Work request ▸
After finding "Instruction: Click the" in the data, write out its line and all following lines without change, up to and including the last one. Leave out pictures.

Stored items:

________

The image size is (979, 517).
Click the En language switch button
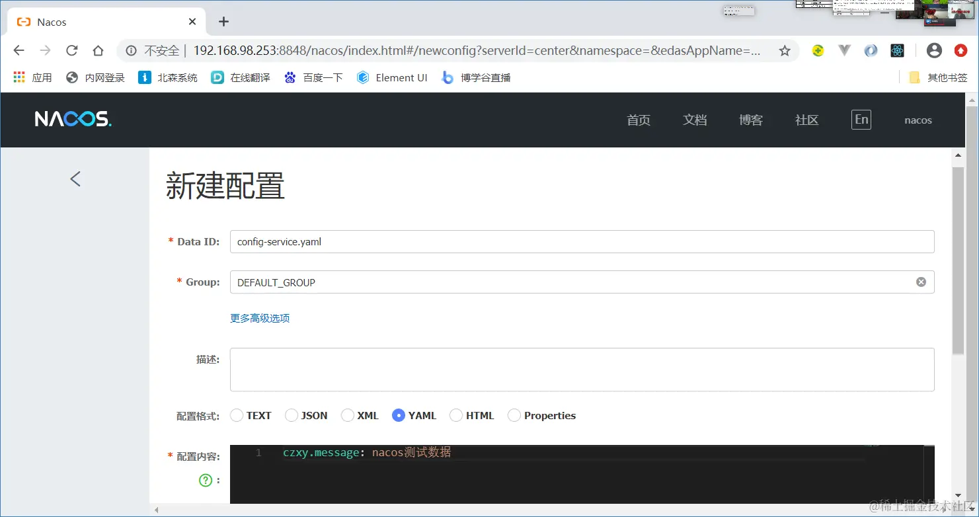coord(861,120)
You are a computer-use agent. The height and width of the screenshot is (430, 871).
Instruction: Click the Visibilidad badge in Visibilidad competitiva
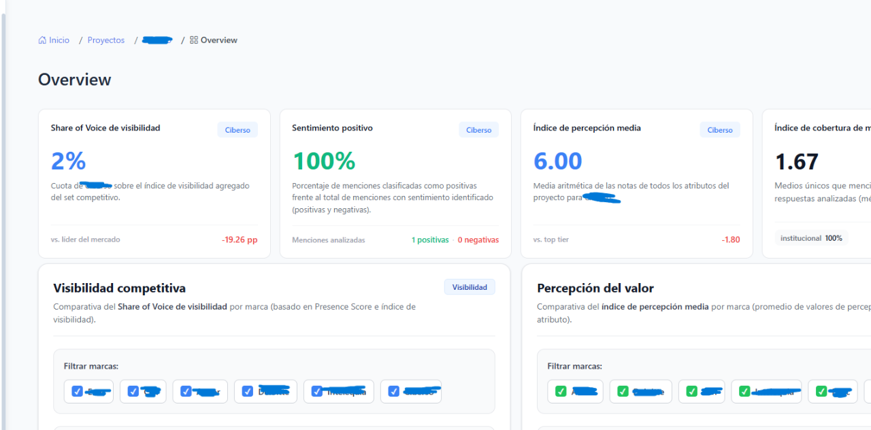[470, 287]
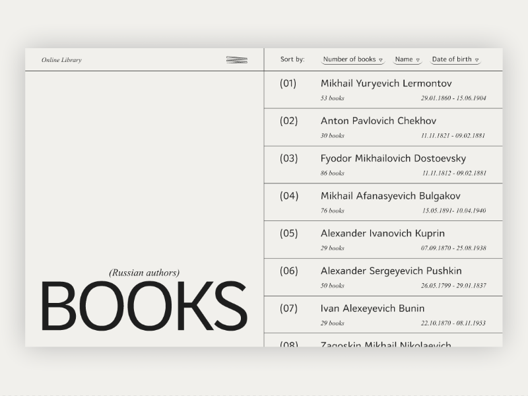Click Pushkin's birth and death dates
This screenshot has width=528, height=396.
pos(455,286)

________

Task response ▸
Instruction: Click the Visibilidad badge in Visibilidad competitiva
[470, 287]
Click Pushkin's birth and death dates
This screenshot has width=528, height=396.
pos(455,286)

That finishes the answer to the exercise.